With communal enclosures of 20 or more creepy-crawlies in each enclosure, those savings really add up.

Even if you don't have exact spares, it's nice sometimes to rotate types of enclosures - say, from glass to netcage for a week. Just to break my own monotony.

I really get to enjoy that economy when I'm just starting, or winding down (since there are a lot of extra cages at that point). And I like to completely wash the net cages and allow them to air dry without bugs inside - in the sun, if possible.

To be sure, it's a luxury (not to brag). But I have a room_ full _of unused cages, aquariums, foggers, humidifiers, and about every known form of heating device!  I even got to break out the old wire mesh cages for my caterpillars, which was pretty awesome! I have one of those coffin-sized black nylon cages somewhere in the back, too. Haven't used that in about 3 years!

(Side note: Those nylon cages are fantastic for mass-mating moths. After the eggs are laid, and the moths have died, you can remove the nylon exterior like a big bag and just shake loose nearly all the eggs. And if you don't want them to hatch, you can just wad the entire nylon cage exterior, and toss it eggs-and-all into the freezer!!!)


----------



## agent A (Mar 25, 2012)

great idea with spare containers  

i tried something similar once with creos and tenodera but i accidentally put an L5 male creo gem in a cage with a tenodera hatchling, and i think u can infer how that went...

good thing tenodera ooths hatch out hundreds of nymphs


----------



## sporeworld (Mar 25, 2012)

Yeah - with some of the communals, I clean the cages as in-frequently as possible. They kinda stake out their territories and get comfortable. But I've learned I can't go TOO long between cleanings. Ugh!


----------



## Krissim Klaw (Mar 25, 2012)

Still sounds like a lot of work... of course I am the lazy bum in the mantis forum that only likes to keep a handful of mantises at a time. Easy for me is when my old lady mantises settle down on one of my fake ground plants and I can move the plant from their cage to my desk and back again for days on end. :whistling:


----------



## hibiscusmile (Mar 25, 2012)

it is a lot of work klaw! I keep many spares. But they still have to be cleaned and things reglued, but like Spore, don't know what I would do without them.


----------



## dlemmings (Mar 25, 2012)

I have and use "spares"

when my creo p. got her wings she went into a small critter keeper.

but on Sundays or whatever weekday I have off, I remove my guys and gals 1 or 2 at a time and wash &amp; dry their respective enclosures...this lets them crawl around on a plant and check things out. I cannot do this with my ghosts yet...they wander still.

and the Sinomantis "glass" mantis is still so tiny (though she just molted) and she is JUMPY! so I cant leave her out.

My oldest "Gretta" the Sp.
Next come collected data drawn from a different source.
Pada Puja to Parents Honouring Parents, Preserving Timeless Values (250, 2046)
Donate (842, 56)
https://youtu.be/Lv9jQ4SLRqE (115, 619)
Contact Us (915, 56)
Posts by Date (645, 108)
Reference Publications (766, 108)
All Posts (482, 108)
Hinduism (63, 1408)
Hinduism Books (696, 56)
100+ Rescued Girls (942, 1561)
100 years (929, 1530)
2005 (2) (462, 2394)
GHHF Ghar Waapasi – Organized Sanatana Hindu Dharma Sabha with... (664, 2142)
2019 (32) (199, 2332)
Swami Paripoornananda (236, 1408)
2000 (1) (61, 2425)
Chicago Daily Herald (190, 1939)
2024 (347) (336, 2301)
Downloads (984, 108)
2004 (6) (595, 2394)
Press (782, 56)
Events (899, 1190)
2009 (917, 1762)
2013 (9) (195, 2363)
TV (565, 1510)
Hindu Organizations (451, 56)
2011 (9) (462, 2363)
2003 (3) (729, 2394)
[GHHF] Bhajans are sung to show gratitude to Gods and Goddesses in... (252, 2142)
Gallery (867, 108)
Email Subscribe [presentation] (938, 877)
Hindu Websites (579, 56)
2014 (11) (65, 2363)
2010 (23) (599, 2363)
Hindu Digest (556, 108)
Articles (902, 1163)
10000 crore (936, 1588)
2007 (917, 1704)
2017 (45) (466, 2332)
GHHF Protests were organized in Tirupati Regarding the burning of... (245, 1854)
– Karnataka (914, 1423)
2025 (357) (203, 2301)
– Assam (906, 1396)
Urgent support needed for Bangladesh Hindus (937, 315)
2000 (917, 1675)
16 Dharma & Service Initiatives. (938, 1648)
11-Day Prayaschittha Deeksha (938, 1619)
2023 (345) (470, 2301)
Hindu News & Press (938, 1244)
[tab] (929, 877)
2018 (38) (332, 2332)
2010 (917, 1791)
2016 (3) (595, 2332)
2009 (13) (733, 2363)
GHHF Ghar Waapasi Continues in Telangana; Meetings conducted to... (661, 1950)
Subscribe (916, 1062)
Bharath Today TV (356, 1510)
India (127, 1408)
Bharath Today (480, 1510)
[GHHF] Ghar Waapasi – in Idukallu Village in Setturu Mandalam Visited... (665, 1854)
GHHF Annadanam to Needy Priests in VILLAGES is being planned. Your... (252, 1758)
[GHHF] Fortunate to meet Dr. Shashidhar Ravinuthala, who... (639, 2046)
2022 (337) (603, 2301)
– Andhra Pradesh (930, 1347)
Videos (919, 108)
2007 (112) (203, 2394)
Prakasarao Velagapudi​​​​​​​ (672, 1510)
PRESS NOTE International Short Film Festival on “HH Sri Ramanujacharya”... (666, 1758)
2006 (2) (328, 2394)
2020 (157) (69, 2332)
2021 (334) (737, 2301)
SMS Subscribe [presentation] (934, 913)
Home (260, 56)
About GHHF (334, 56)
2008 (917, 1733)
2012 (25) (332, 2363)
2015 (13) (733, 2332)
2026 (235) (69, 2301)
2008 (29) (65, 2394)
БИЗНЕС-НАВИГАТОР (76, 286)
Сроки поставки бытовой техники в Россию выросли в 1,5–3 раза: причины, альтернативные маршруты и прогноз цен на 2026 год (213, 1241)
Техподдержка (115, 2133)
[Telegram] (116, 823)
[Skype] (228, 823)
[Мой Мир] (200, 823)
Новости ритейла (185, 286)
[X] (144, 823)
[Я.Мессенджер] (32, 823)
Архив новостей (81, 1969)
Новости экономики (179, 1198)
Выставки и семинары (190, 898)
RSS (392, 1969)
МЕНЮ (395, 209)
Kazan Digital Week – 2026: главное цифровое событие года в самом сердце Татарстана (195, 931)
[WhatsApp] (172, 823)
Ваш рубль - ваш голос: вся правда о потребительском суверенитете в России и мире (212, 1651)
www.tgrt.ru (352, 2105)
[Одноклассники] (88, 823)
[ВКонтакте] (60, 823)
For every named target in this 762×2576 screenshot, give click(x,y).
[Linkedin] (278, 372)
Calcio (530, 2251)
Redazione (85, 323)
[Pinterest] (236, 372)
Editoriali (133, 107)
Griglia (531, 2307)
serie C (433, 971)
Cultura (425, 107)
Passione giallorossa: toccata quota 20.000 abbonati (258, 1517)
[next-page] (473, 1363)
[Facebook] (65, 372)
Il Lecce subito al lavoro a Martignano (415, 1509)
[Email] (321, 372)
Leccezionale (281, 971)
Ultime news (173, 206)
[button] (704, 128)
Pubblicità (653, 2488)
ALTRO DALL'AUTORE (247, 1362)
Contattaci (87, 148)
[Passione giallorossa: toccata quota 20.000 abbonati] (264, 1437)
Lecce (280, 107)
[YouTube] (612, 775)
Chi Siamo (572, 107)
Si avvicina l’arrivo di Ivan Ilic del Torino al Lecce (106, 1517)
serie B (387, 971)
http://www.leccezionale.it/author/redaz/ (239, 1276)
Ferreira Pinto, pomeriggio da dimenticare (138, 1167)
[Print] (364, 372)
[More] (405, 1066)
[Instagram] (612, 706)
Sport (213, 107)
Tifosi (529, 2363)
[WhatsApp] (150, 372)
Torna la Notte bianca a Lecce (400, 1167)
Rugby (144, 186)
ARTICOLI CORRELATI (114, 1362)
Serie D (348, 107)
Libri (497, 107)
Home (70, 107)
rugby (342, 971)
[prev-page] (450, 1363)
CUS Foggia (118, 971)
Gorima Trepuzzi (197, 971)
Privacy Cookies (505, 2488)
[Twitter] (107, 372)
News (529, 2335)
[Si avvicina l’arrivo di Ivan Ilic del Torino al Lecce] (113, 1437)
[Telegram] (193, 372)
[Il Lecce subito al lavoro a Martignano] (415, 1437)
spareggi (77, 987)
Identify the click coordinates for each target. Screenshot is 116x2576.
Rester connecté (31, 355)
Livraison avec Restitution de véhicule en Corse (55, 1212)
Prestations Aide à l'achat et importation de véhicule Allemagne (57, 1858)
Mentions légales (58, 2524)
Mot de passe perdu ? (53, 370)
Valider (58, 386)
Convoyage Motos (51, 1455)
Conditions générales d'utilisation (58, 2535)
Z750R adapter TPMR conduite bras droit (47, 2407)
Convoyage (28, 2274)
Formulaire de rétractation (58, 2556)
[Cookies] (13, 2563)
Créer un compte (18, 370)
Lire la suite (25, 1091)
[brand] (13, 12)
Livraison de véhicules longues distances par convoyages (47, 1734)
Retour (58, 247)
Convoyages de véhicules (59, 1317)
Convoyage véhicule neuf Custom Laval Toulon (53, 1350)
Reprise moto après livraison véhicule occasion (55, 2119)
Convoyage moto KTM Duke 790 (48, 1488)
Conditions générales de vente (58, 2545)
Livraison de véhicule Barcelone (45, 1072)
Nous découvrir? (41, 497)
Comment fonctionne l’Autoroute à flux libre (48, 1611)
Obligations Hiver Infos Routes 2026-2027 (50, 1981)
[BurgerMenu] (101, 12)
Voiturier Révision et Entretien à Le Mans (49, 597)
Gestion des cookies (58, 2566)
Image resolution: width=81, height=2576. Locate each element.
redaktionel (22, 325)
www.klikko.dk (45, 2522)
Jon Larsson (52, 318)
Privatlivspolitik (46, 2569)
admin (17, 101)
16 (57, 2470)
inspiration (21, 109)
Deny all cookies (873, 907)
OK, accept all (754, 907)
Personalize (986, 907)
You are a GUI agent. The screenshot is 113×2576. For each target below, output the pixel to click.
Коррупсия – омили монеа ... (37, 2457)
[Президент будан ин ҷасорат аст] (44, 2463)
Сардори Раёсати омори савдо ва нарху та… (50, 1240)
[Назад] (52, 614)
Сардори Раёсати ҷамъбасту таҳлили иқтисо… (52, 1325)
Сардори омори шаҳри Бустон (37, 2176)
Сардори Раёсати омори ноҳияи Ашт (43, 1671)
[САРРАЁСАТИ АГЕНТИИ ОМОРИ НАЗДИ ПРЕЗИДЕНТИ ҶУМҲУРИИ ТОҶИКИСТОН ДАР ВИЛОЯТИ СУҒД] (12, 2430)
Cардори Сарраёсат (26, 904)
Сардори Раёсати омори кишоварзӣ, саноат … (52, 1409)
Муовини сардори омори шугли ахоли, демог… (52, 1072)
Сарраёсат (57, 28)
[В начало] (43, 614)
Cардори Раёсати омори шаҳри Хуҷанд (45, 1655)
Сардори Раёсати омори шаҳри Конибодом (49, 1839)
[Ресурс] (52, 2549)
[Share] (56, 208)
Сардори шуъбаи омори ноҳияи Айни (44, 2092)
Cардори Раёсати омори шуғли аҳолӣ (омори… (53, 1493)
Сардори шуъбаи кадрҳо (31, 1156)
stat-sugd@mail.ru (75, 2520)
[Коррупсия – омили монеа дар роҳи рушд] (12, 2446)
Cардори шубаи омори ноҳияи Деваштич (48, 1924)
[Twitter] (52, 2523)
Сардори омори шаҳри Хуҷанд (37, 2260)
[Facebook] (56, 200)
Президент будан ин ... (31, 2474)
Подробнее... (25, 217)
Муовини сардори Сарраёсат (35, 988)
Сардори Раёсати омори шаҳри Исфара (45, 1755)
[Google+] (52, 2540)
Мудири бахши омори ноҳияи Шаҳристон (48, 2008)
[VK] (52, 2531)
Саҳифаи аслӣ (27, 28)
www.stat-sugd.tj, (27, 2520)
Lineola is content to groom on a plant all day if I let her.


----------



## Krissim Klaw (Mar 25, 2012)

mantiscurious said:


> My oldest "Gretta" the Sp. Lineola is content to groom on a plant all day if I let her.


My oldest, Tinkerbell, has been on her plant for a couple of weeks now. It is one of the perks of old lady mantises. I Usually pull her plant out and set it on my desk in the morning and then put it back in her cage right before bedtime. She is easy as pie and all I need to do for feeding is hold a cricket up by my tweezers and she will snatch it right up. Her sisters, Glitch and Tick Tock also get their meals hand delivered. In fact, I currently have all three sitting on different plants throughout my room. I'm starting to feel like I have a old lady mantis nursing home going on. ^_^


----------



## hibiscusmile (Mar 25, 2012)

hahaha, old lady nursing home, gotta love K K! :kiss:


----------



## Mimblex (Mar 25, 2012)

It seems so simple, but that really is a great tip. I had only one "spare" set up, to exchange one mantis into it, clean their old container, move the next mantis into the newly cleaned container, and so on, conveyor-belt style.  I guess that is a lot of back and forth work, though! Guess I better get to making some more spares, haha.

PS, Krissim, your mantids have adorable names, oh gosh...


----------



## Krissim Klaw (Mar 26, 2012)

hibiscusmile said:


> hahaha, old lady nursing home, gotta love K K! :kiss:


They are a blast but there is no way around it, they are all so old, Tinkerbell especially. You can even see it in her mouth. Her mandibles droop way down when she isn't using them. I think it might be time for a little face lift. At least we still have our little stud muffin, Lazarus to remind everyone what a young hot bodied male looks like. Sometimes I make him dance for crickets in front of all the gilrs to keep them entertained.


Mimblex said:


> PS, Krissim, your mantids have adorable names, oh gosh...


Thank you, I always have a lot of fun with coming up with mantis names.


----------



## sporeworld (Mar 26, 2012)

hibiscusmile said:


> it is a lot of work klaw! I keep many spares. But they still have to be cleaned and things reglued, but like Spore, don't know what I would do without them.


Amen!

The other great luxury is a cart - like a bus cart from a restaurant. Available flat space is always at a premium - so adding a portable, moving table is a huge boon!

If I were to design (or redesign) an official bug room, I'd add an "island" in the center with good plumbing and hoses (I think Hibiscus has this). Oh - and a non-carpeted floor. Man, do I regret that!


----------